Heroes is one of Bowie’s most famous songs along with Space Oddity. As so often, it is about a couple fighting against the rest of the world for their love. They lean against a wall and imagine a better future. It is not just any couple and it is not just any wall. It is the Berlin Wall. And the couple is probably fighting not only against political powers, but also against the conventions of marriage.

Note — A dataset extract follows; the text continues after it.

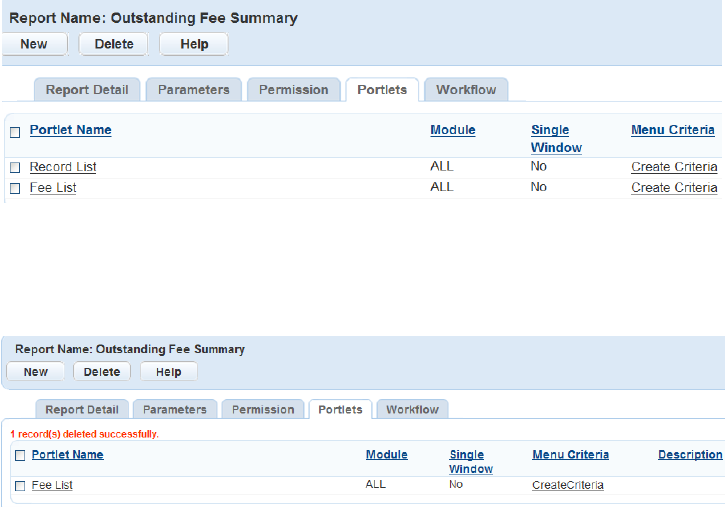The width and height of the screenshot is (725, 507).
Task: Open the Workflow tab in lower panel
Action: click(412, 410)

David Bowie and the Berlin years
At the end of the 70s Bowie lived for some time in West Berlin. He began his time in Germany’s capital with a cold detox at the house of composer Edgar Froese. His cocaine addiction had become a problem. A good start into this new phase of his life, which, among other things, gave birth to the so-called Berlin Trilogy. He calls the middle part of this trilogy Heroes with the title track of the same name, which is what this trilogy is about. In addition to this project, which we will focus on in a moment, he plays alongside the famous Marlene Dietrich in her last film and produces the albums The Idiot and Lust for Life for his friend Iggy Pop, who also moved to Berlin.
Inspiration Berlin Wall
The pieces of the Berlin period were recorded in the Hansa recording studios, which were located near the wall that at that time still divided Berlin and Germany. And so the Berlin Wall inspired Bowie to write the following text:
I, I can remember
Standing by the wall
And the guns, shot above our heads
And we kissed, as though nothing could fall
While Bowie had already finished the melody, he was still missing the lyrics to the song. When he looked out of the window, he saw a couple leaning against the wall. It was his producer Tony Visconti and his friend Antonia Maass.
He was still married then, so I wasn’t allowed to talk about it. (…) I think his marriage was probably as good as over then. And it was quite touching because I could see how much Tony was in love with this girl. That relationship became the inspiration for the song.
Heroes was released in September 1977, but initially only made it to number 24 in the UK charts.
Heroes at the „Concert for Berlin“ Festival 1987
Ten years after Heroes was released, Bowie played at a festival in the middle of West Berlin, not far from the Hansa Studios. In 1987, the three-day „Concert for Berlin“ took place on the Platz der Republik square. While people could not overcome the wall, music could.
More and more people also gathered on the East Berlin side of the Wall. At the beginning there were only a few hundred young people, but soon the news of the festival spread and there were thousands. The Volkspolizei began to take action against the assembled people and shouts were heard: „The Wall must go! The so-called Whitsun riots, triggered by the festival on the West Berlin side, were described by the civil rights activist Wolfgang Templin as „spontaneous politicization that took in much more than a few young people“.
Bowie also played Heroes at that concert. Later he reports that this performance was one of the most emotional moments on stage.
This was a double concert with the wall as a partition. And we heard them cheering and singing along on the other side. Even now it still moves me to tears.
Even at a normal festival the atmosphere is incredible. The air is full of possibilities and you are electrified by the music. I think you can hardly imagine how euphoric and sad this festival must have been for Berlin. Music has the power to unite people, to encourage and to overcome borders together. Sounds pathetic, but it is.